In light of the recent progress enacting FIRPTA reforms that lower tax barriers to foreign investment in U.S. real property, we urge you to carefully consider how regulatory changes to the taxation of inbound investment will affect our ability to further mobilize foreign capital for U.S. real estate and infrastructure projects that create jobs, improve communities, and expand the tax base at all levels of government. For example, comments recently submitted by one of the largest managers of foreign pension assets warned that the Proposed Section 385 Regulations would negatively impact the returns on U.S. infrastructure investments and "threaten to completely undo any benefits afforded by section 897(l) and put U.S. infrastructure investments in an even less appealing position than prior to the enactment of section 897(l)."2 We urge you to carefully consider the potential solutions offered in these comments and others that are focused on inbound investment.

Additionally, in our view, the new rules should not apply to indebtedness issued by investment funds that are structured as partnerships in situations where the partners do not otherwise meet the control requirement on a look-through basis.3 The same policy concerns motivating the proposed rules do not apply to these types of structures. The mechanics and scope of the Proposed Section 385 Regulations address perceived abuses in expanded groups of related corporations. In an investment fund structure, to the extent the ultimate investor may be a corporation, such corporation typically would have a very small ownership interest in the fund (likely 5% or less). Thus, to include fund blockers within an expanded group based on the partnership's controlling ownership interest would mean that a mere 5% or smaller corporate investor would be treated as part of an expanded group. Extending the proposed regulations to reach such a result would require treating the fund as an "entity" for the limited purpose of finding control, and then an "aggregate" to ultimately get to the corporate investor. In effect, the government would be applying divergent concepts to the same fact pattern in order to achieve its desired result -- application of related party lending rules to a partner that has a limited ownership interest in the fund. Such treatment would be both unfair and of questionable authority.

EXERCISE TASK ->
Answer these questions using the text on the Proposed Section 385 Regulations:
(a) Which section's benefits did one of the largest managers of foreign pension assets warn the regulations could completely undo?
(b) How large an ownership interest in an investment fund would a corporate investor typically have?
(c) What do the mechanics and scope of the regulations address?
The material that comes next has no connection to the text above.

SOURCE MATERIAL ->
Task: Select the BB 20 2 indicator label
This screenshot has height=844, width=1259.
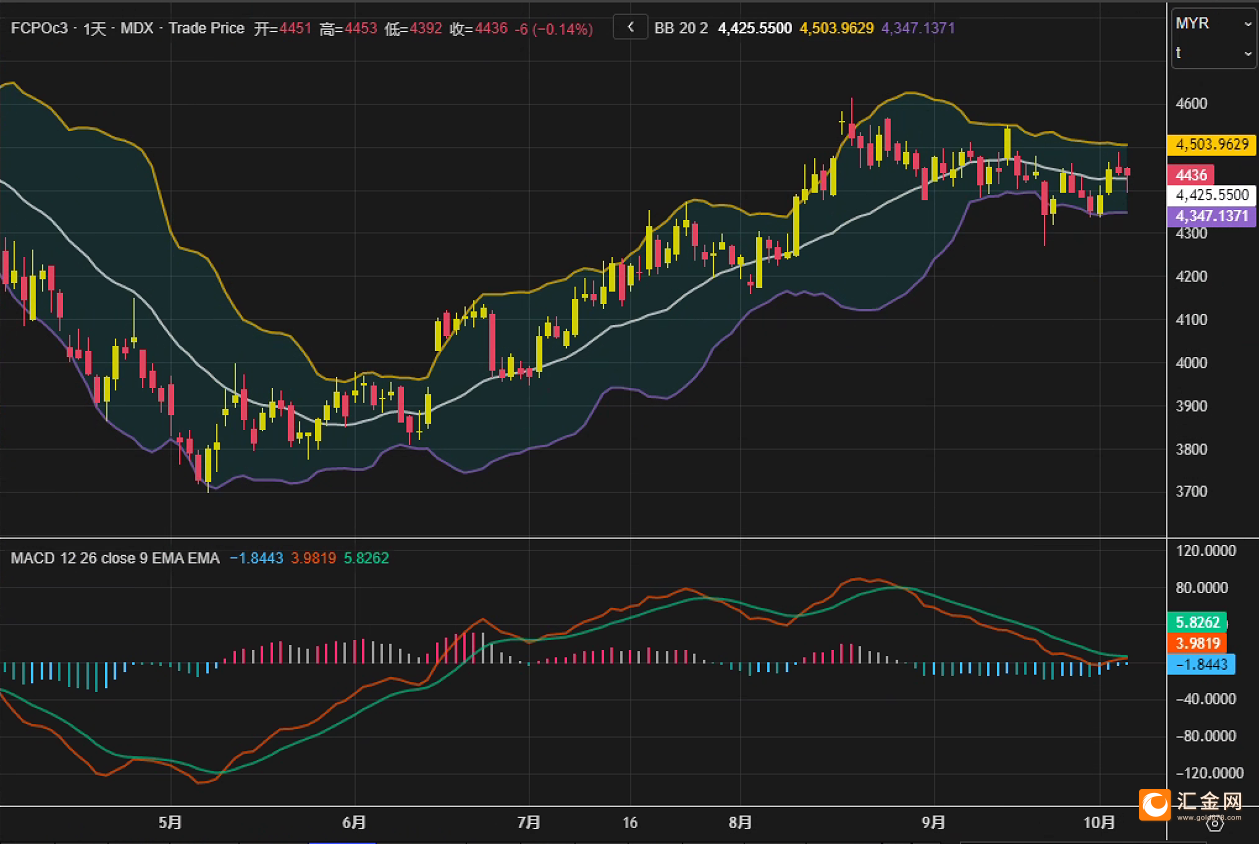Action: (x=681, y=29)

RESPONSE ->
(a) Section 897(l).
(b) A very small ownership interest, likely 5% or less.
(c) Perceived abuses in expanded groups of related corporations.